The Jets are currently projected to have $10 million to $16 million in salary cap space, depending on the precise 2016 salary cap figure, which will be established next month. There are some ways to create more space through cutting players or reworking deals, but they also have a few high-profile free agents of their own they are expected to re-sign.

“It’s kind of a little different scenario from last year to this year,” Maccagnan said last week. “We’ll still have money to be active and do things with, but it ends up being like a puzzle and it’s not only trying to put all the pieces in different scenarios.

“There’s not a perfect answer to it, but what you’re trying to do is you’re trying to maximize your opportunity cost, so that’s where as we go through this, we’re going through all these different scenarios of how we’re going to attack free agency. The main goal is to keep as much of it in place on our team as we can, but the way free agency works itself out, eventually when players hit the market, you can’t determine where sometimes guys are going to be paid and you may have a certain point where you feel like that’s a little above where you want to pay.”

Antonio CromartieBill Kostroun

Before free agency arrives on March 9, Maccagnan has plenty of work to do. The first order of business is clearing some more cap space. He can cut or negotiate a pay cut with corner Antonio Cromartie ($8 million cap figure) and tackle D’Brickashaw Ferguson ($14.1 million) to clear some room. Players whose roles were dramatically reduced this year, such as wide receiver Jeremy Kerley ($3.1 million) and tight end Jeff Cumberland ($1.9 million), also could be released.

Maccagnan should be able to get the cap space to around $30 million. Then the issue becomes how much to spend on the Jets’ own free agents and how much to save for those from other teams. If Maccagnan uses the franchise tag on defensive end Muhammad Wilkerson, as expected, that would eat up around half of their cap space. The franchise number for defensive ends is expected to be around $16 million.

The other pending free agents the Jets are expected to try to re-sign are quarterback Ryan Fitzpatrick and nose tackle Damon Harrison. Running backs Chris Ivory and Bilal Powell are also set to become free agents. It does not seem likely the Jets can keep all of them.
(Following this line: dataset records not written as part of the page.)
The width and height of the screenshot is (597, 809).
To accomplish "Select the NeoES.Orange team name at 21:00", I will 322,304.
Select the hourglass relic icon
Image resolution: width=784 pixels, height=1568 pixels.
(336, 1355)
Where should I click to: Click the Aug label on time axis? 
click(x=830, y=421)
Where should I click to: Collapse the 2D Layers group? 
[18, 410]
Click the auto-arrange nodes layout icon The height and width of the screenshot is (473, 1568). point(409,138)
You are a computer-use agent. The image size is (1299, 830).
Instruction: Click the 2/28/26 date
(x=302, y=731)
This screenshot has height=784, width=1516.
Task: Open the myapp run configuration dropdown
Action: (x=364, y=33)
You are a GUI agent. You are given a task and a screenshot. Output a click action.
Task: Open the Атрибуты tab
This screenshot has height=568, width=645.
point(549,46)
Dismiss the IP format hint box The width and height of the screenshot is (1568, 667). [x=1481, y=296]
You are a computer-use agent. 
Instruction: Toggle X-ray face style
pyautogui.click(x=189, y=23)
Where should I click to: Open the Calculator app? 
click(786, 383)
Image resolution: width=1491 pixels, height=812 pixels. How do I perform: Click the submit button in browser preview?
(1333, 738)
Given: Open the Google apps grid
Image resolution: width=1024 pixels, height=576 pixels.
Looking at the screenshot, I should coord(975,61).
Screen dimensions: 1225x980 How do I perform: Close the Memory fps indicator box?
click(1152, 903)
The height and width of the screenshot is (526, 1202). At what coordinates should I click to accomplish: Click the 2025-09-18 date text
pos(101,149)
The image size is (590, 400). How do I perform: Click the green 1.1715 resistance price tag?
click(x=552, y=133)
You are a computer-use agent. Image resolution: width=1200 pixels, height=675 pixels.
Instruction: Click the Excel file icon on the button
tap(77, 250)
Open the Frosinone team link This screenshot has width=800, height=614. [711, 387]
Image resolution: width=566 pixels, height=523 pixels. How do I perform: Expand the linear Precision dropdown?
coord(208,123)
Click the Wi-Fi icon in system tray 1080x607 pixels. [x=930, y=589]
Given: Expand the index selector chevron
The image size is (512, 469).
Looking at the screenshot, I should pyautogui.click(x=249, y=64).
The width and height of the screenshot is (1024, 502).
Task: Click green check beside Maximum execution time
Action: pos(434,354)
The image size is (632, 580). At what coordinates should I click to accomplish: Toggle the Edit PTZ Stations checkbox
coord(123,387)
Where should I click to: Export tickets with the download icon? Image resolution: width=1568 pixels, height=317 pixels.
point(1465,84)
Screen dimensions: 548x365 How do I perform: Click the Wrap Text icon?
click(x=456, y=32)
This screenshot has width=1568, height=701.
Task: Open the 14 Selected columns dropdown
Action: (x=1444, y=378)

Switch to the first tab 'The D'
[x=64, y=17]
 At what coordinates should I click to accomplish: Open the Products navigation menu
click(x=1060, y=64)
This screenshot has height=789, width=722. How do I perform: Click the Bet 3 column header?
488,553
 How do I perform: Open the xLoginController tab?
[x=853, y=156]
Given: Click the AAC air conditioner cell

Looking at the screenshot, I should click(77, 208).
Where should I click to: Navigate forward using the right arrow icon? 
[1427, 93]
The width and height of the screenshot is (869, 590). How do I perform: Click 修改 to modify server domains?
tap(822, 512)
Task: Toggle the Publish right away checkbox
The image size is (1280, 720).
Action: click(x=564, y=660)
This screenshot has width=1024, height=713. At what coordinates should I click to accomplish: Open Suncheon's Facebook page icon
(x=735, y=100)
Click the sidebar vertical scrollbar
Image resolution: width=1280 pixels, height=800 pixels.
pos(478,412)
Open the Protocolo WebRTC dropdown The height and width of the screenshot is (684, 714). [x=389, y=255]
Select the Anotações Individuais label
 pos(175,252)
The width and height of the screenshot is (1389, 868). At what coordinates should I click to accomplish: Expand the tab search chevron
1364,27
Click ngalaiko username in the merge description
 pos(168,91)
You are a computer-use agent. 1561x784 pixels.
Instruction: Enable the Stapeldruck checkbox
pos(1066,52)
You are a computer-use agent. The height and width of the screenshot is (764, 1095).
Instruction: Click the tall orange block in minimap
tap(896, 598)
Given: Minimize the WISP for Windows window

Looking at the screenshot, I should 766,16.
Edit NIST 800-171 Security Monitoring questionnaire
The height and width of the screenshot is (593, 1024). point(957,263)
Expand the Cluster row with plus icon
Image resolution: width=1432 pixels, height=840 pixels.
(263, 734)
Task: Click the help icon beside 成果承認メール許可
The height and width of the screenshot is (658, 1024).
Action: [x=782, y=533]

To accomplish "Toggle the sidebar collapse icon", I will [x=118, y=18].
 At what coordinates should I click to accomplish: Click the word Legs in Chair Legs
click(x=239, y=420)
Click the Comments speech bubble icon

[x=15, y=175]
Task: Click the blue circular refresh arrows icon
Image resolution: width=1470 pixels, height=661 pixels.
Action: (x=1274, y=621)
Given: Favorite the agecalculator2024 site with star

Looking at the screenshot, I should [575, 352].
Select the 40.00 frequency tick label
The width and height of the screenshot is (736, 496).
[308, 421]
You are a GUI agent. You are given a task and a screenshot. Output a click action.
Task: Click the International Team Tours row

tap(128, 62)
Left tackle D’Brickashaw FergusonBill Kostroun

“We obviously made progress from 4-12 a year ago to 10-6. We have some really good parts in place,” Maccagnan said. “We just need to kind of figure out what the best combination of all those things are going forward. The only difference this year would be that last year, we knew we were going to be more active because we had a lot of cap room. This year, we do have cap room still. It’ll have to be one of those ones where we determine if certain guys are available or not available, we may try to have contingency plans as the market kind of works itself out.”

The best avenue for the Jets to take may be to re-sign their priority free agents, then shop for bargains in free agency and wait until the draft to fill the remaining holes.

“The real driver in any team’s success, ideally, is the draft,” Maccagnan said. “From our standpoint, we always have an idea that we want to do things in free agency that can impact us and help us and help us along. But in a perfect world, it’s kind of the younger guys and, that’s where I think, it’s not just the guys that you sign in free agency and the guys you retain.”